When I first joined the Centera organization in 2003 the big question was “why does the box slow down as it starts filling up”? The answer, we discovered, was that the content addresses were pure hash values: 26 characters worth of human-readable MD5 or SHA. These content addresses were directly translated into filenames and stored in one of many file systems or directories. Given the random nature of these hash values, these Centera objects were distributed all over the place (Centera’s RAIN architecture has multiple nodes, disks, and file systems).
This became a big deal when customers began storing millions of small objects (which was not the initial design point of Centera). The continual writing of these objects had no locality of reference, and subsequent reads for those objects didn’t either. As a result there was no way to take advantage of any of the common performance optimizations such as disk elevator algorithms or buffer caches.
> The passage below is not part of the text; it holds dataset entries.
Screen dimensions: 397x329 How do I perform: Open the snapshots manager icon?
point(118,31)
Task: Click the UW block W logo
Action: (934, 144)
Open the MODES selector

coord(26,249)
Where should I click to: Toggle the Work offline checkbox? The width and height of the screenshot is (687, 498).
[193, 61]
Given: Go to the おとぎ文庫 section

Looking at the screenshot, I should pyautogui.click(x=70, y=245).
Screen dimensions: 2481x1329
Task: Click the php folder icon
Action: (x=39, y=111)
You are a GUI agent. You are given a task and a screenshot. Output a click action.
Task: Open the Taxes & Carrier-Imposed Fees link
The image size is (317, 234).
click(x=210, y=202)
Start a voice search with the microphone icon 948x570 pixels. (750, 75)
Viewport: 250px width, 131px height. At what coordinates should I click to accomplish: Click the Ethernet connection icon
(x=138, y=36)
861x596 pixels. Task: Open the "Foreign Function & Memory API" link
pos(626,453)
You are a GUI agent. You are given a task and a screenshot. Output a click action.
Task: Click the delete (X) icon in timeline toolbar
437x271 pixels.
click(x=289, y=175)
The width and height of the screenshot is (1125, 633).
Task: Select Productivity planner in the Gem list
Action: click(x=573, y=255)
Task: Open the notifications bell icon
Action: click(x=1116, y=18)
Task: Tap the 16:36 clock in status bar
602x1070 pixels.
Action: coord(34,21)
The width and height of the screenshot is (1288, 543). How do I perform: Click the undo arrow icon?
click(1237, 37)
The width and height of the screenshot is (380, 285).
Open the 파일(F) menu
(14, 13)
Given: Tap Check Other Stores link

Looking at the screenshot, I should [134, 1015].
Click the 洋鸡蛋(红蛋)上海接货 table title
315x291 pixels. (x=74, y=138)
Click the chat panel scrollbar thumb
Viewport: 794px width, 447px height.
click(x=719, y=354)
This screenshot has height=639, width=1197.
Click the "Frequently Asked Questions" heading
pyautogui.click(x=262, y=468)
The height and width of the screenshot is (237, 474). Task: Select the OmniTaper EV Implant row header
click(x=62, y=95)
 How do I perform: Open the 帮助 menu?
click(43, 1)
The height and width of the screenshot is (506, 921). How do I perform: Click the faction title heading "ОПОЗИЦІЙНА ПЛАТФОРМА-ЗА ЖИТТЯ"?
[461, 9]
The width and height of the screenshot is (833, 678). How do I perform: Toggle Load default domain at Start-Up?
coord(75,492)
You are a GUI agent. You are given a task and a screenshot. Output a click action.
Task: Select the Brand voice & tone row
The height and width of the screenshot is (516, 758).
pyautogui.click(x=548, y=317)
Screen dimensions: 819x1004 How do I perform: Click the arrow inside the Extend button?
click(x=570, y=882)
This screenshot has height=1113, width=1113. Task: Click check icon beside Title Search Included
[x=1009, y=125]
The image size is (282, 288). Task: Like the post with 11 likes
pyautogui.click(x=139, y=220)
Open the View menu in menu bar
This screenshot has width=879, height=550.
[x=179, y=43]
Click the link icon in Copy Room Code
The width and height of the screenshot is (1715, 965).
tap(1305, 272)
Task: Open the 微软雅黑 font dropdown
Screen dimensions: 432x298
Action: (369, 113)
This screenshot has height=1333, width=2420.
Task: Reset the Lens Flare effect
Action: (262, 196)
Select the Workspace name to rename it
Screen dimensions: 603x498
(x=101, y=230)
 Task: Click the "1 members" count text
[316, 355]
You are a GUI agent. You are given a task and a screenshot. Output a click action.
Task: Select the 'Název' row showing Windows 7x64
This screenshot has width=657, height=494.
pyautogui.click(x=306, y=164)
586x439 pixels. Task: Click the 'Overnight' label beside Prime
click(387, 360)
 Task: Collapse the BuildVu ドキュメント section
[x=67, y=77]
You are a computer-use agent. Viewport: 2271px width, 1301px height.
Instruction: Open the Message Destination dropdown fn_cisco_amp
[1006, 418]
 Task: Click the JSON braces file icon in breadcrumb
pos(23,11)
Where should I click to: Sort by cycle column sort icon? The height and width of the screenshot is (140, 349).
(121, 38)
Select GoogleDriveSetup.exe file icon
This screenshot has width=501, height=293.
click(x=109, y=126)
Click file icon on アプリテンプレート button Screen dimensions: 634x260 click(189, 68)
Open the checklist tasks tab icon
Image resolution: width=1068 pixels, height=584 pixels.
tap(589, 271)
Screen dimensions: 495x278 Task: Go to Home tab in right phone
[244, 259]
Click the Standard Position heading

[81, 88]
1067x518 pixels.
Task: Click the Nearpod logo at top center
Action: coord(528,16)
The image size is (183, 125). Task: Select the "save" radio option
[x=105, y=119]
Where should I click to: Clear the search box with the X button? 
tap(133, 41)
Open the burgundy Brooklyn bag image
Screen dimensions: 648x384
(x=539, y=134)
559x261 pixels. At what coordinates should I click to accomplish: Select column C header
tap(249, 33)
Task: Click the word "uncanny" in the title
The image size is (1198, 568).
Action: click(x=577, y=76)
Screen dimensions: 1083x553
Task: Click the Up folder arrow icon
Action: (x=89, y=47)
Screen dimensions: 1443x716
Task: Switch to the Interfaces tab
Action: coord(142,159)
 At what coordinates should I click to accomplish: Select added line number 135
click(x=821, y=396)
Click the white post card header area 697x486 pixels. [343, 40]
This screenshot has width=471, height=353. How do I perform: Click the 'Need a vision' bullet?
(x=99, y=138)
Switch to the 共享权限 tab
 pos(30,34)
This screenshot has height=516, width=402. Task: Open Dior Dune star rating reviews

As a result Centera added a new naming scheme for customers: GUIDs that have time characteristics. These GUIDs were appended to the hash, forming a longer content address. As objects were written proximate in time these GUIDs were examined and grouped in common locations. The Centera team came up with pretty sophisticated algorithms to implement time-slices that focused on storing temporally related objects in the same directory across many disks and nodes in the system.
When an application reads an object written during a certain time frame, there’s a good chance that the app will follow up with requests for objects written at roughly the same time, and the time-based layout results in read-caching and disk head efficiencies.
These types of improvements are the reasons for Centera’s ability to jam so many objects onto each disk in the system (not to mention more efficient object rebuild speeds).
So my work style tends to be similar to a Centera. I organize by time, and when I get a request for information and I can quickly go find it based on the time the content was generated.
Steve